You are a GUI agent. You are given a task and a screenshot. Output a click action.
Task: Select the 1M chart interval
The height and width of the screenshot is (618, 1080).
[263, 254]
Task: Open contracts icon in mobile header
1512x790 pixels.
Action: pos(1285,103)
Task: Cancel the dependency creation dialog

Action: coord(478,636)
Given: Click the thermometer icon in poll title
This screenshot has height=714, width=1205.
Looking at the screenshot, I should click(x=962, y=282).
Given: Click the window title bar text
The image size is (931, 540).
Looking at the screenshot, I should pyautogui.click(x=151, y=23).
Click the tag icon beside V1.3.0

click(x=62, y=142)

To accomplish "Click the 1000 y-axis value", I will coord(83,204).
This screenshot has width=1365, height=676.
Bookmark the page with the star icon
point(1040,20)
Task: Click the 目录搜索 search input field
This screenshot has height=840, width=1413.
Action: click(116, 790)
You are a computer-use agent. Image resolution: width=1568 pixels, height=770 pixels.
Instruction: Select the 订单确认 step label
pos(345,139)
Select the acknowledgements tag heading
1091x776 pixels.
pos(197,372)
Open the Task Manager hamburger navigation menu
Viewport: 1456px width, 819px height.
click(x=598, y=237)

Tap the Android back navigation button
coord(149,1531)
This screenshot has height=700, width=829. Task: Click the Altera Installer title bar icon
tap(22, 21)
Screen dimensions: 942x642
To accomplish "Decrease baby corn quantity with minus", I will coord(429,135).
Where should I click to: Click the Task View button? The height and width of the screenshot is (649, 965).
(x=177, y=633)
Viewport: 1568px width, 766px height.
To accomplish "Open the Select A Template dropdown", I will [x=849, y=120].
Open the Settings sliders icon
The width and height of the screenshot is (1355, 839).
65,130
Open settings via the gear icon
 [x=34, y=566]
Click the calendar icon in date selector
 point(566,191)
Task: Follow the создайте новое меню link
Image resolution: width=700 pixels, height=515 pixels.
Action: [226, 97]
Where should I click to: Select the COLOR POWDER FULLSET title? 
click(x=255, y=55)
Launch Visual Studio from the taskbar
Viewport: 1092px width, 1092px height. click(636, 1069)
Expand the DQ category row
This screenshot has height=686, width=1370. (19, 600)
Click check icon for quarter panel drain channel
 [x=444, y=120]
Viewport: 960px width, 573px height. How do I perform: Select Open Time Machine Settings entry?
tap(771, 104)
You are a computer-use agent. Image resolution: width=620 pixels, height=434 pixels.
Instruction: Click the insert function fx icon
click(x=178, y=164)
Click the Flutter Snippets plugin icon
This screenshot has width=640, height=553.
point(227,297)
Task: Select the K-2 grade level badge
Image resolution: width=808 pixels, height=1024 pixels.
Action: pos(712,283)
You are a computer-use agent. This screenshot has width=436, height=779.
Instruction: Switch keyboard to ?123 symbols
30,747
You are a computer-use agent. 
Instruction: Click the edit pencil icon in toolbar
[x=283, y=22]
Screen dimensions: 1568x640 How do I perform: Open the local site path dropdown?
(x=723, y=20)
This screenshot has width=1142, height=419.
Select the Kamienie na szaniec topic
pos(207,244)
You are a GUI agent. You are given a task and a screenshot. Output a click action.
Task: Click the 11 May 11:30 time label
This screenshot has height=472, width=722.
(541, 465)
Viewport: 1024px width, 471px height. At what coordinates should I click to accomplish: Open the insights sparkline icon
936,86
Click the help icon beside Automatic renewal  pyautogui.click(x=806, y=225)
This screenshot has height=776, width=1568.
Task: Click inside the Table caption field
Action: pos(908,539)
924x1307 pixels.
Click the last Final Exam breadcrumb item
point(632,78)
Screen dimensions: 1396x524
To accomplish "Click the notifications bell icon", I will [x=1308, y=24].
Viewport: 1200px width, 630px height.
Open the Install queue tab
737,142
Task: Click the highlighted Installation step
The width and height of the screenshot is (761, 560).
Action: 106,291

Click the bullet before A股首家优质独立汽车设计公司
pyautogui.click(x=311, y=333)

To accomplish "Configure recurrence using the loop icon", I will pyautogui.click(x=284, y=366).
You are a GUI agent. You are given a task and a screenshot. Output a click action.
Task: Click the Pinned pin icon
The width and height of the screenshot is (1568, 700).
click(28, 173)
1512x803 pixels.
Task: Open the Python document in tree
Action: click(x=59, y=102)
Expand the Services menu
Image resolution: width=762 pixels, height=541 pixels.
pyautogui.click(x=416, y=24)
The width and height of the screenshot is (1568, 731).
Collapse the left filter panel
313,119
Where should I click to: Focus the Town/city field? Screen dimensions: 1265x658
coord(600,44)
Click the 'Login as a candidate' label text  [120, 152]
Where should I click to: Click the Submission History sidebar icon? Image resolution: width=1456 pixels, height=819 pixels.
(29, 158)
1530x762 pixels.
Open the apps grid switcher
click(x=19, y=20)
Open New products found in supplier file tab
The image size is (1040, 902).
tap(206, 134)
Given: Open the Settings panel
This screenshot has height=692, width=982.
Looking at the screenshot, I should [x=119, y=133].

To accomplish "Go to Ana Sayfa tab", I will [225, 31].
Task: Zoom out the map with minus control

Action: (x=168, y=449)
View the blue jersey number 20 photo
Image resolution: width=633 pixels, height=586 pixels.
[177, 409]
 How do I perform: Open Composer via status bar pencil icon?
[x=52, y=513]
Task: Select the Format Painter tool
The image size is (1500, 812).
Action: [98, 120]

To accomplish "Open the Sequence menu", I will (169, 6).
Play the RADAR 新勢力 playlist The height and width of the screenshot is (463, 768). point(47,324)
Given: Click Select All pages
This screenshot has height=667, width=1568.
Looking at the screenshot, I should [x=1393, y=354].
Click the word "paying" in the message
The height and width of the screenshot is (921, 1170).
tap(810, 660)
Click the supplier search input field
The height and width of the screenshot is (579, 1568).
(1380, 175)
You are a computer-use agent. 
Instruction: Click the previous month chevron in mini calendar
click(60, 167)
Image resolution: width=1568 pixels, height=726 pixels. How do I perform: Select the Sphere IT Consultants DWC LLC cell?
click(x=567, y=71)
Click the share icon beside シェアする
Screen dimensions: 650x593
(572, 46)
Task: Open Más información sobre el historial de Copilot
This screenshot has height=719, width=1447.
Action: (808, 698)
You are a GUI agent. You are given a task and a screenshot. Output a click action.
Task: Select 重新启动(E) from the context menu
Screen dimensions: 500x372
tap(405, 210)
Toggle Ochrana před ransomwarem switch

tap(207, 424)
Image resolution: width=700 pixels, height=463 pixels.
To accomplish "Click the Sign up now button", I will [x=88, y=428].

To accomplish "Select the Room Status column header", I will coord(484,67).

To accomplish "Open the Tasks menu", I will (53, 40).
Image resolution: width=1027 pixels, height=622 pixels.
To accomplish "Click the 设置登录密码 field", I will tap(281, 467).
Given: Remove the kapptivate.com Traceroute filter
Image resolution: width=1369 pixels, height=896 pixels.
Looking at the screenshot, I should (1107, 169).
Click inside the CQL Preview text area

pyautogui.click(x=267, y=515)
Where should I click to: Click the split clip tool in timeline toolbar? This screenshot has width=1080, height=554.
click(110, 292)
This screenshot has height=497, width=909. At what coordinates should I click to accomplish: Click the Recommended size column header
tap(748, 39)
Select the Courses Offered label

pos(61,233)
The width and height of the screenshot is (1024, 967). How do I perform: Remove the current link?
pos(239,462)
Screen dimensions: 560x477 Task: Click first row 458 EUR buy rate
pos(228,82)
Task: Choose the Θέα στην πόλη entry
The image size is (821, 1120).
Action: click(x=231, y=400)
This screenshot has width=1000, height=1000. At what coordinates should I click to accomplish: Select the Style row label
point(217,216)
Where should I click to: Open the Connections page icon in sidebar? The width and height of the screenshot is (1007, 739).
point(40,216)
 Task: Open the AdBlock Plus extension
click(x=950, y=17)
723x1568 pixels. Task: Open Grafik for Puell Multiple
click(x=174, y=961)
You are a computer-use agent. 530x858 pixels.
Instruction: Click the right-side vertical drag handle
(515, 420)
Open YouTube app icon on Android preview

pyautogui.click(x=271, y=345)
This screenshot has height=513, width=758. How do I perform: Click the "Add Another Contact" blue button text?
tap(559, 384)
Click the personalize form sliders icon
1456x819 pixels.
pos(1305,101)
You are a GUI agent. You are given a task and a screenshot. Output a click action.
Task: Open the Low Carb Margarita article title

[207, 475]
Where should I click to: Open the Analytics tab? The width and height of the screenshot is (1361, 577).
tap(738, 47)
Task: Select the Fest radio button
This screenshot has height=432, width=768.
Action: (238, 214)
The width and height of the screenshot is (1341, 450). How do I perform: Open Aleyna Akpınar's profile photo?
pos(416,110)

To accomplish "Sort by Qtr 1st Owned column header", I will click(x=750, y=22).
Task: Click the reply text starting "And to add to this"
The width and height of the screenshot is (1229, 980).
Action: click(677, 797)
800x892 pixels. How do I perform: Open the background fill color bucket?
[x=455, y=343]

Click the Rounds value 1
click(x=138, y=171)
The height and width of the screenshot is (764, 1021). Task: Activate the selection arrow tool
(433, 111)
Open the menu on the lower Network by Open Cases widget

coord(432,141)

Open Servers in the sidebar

● Problem to work on
Give the data as a numbered list, omitting blank lines, starting with the line containing "Click the Rounds value 1" and continuing through the end of the data.

● Response to this exercise
1. Click the Rounds value 1
2. click(x=138, y=171)
3. The height and width of the screenshot is (764, 1021). Task: Activate the selection arrow tool
4. (433, 111)
5. Open the menu on the lower Network by Open Cases widget
6. coord(432,141)
7. Open Servers in the sidebar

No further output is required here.